Binford stated the problem in New Perspectives in Archaeology, identifying the low range theory, the middle range theory, and the upper range theory.
- The low range theory could be used to explain a specific aspect of a specific culture, such as the archaeology of Mesoamerican agriculture.
- A middle range theory could describe any cultural system outside of its specific cultural context, for example, the archaeology of agriculture.
- An upper range theory can explain any cultural system, independent of any specifics and regardless of the nature of the variables.
At the time Binford thought the middle range theory may be as far as archaeologists could ever go, but in the mid-1970s some believed that systems theory offered the definitive upper range theory.

Archaeologist Kent Flannery described the application of systems theory to archaeology in his paper Archaeological Systems Theory and Early Mesoamerica.

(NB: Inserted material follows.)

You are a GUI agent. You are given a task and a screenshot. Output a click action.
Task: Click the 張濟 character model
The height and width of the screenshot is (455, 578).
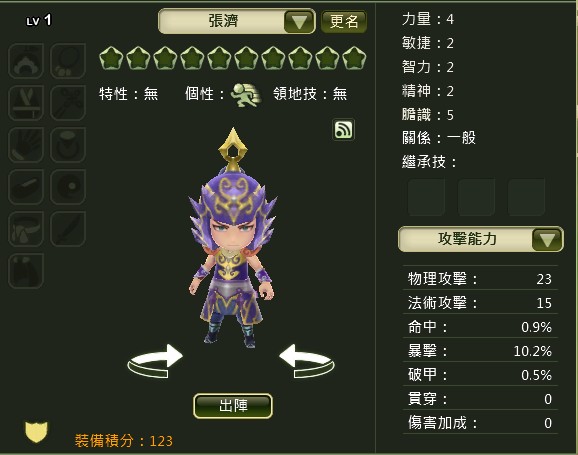(233, 238)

Systems theory allowed archaeologists to treat the archaeological record in a completely new way. No longer did it matter what was being looked at, because it was being broken down to its elemental system components. Culture may be subjective, but unless the model of systems theory is attacked in general and as long as it is treated mathematically the same way a retreating glacier is treated, the results were objective. In other words, the problem of cultural bias no longer had any meaning, unless it was a problem with systems theory itself. Culture was now just another natural system that could be explained in mathematical terms.

== Criticism ==
Archaeologists found it was rarely possible to use systems theory in a rigorously mathematical way. While it provided a framework for describing interactions in terms of types of feedback within the system, it was rarely possible to put the quantitative values that systems theory requires for full use, as Flannery himself admits. The result was that in the long run systems theory turned out to be more useful in describing change than in explaining it.

Systems theory also eventually went on to show that predictions that a high amount of cultural regularities would be found were certainly overly optimistic during the early stages of processual archaeology, the opposite of what processual archaeologists were hoping it would be able to do with systems theory. However, systems theory is still used to describe how variables inside a cultural system can interact.

Systems theory, at least, was important in the rise of processual archaeology and was a call against culture-historical methods of past generations. It held argument that one could contemplate the past impartially and sidestep pitfalls through rigour.